As discussed here, it would be interested to embed metadata into each wav file. Metadata would be the same as the ones currently recorded on Wikimedia Commons (locutor, language, licence, ...).
Description
Event Timeline
I went searching into how it would be possible to achieve this.
In the RecordWizard, I found the following places where it "could" be possible to do this:
- https://github.com/lingua-libre/RecordWizard/blob/5e3becc8d5ca09a4067f3e8147e8f05a2f1299df/modules/vue/rw.vue.studio.js#L269
- https://github.com/lingua-libre/RecordWizard/blob/5e3becc8d5ca09a4067f3e8147e8f05a2f1299df/modules/rw.Record.js
However, I could not find a PHP method that would allow us to add metadata in a file. It appears we might need libs that are dedicated to that. At least, based on my search, it appears each file format (.wav and .webm) have different ways to store the metadata.
Yet, I found this lib : https://www.php.net/manual/en/pharfileinfo.setmetadata.php. So, maybe that's the way?
Further research indicate it is hardly possible (and most likely impossible) to add metadata to .wav files. However, I'm currently investigating adding metadata to the .ogg files that are part of the datasets.

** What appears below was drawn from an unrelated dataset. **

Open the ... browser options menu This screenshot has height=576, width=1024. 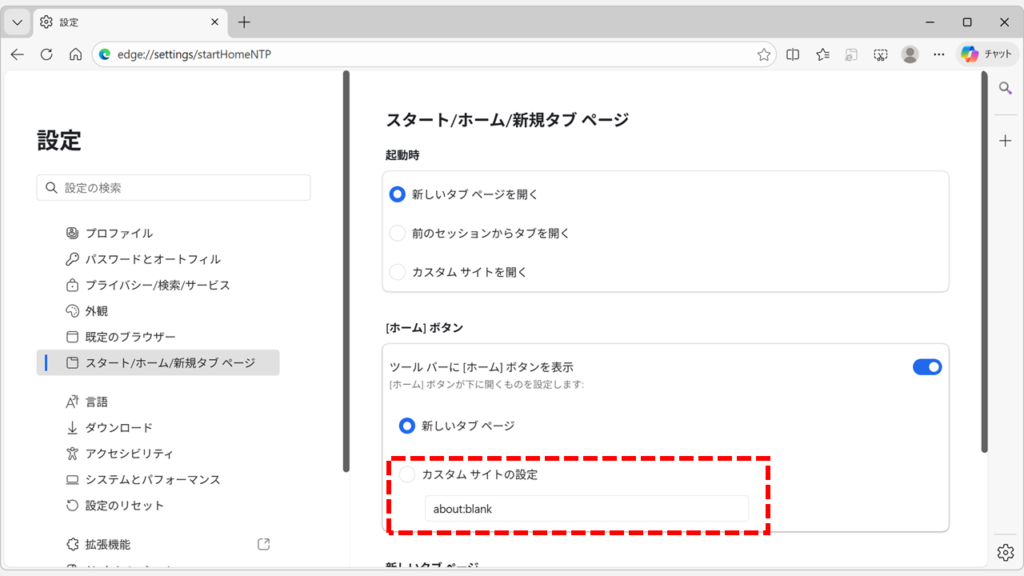point(938,54)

The WAV specification indicates (page 23) in the INFO List Chunk section that metadata can be stored in a WAV file among predefined chunks ("keywords"). The specification says also "New chunks may be defined, but an application should ignore any chunk it doesn't understand". So in principle, we can define our own metadata and add them in the WAV file. Obviously, we need to document the new chunks somewhere. See alo https://www.robotplanet.dk/audio/wav_meta_data/
Finally, one needs to find a software that can do that.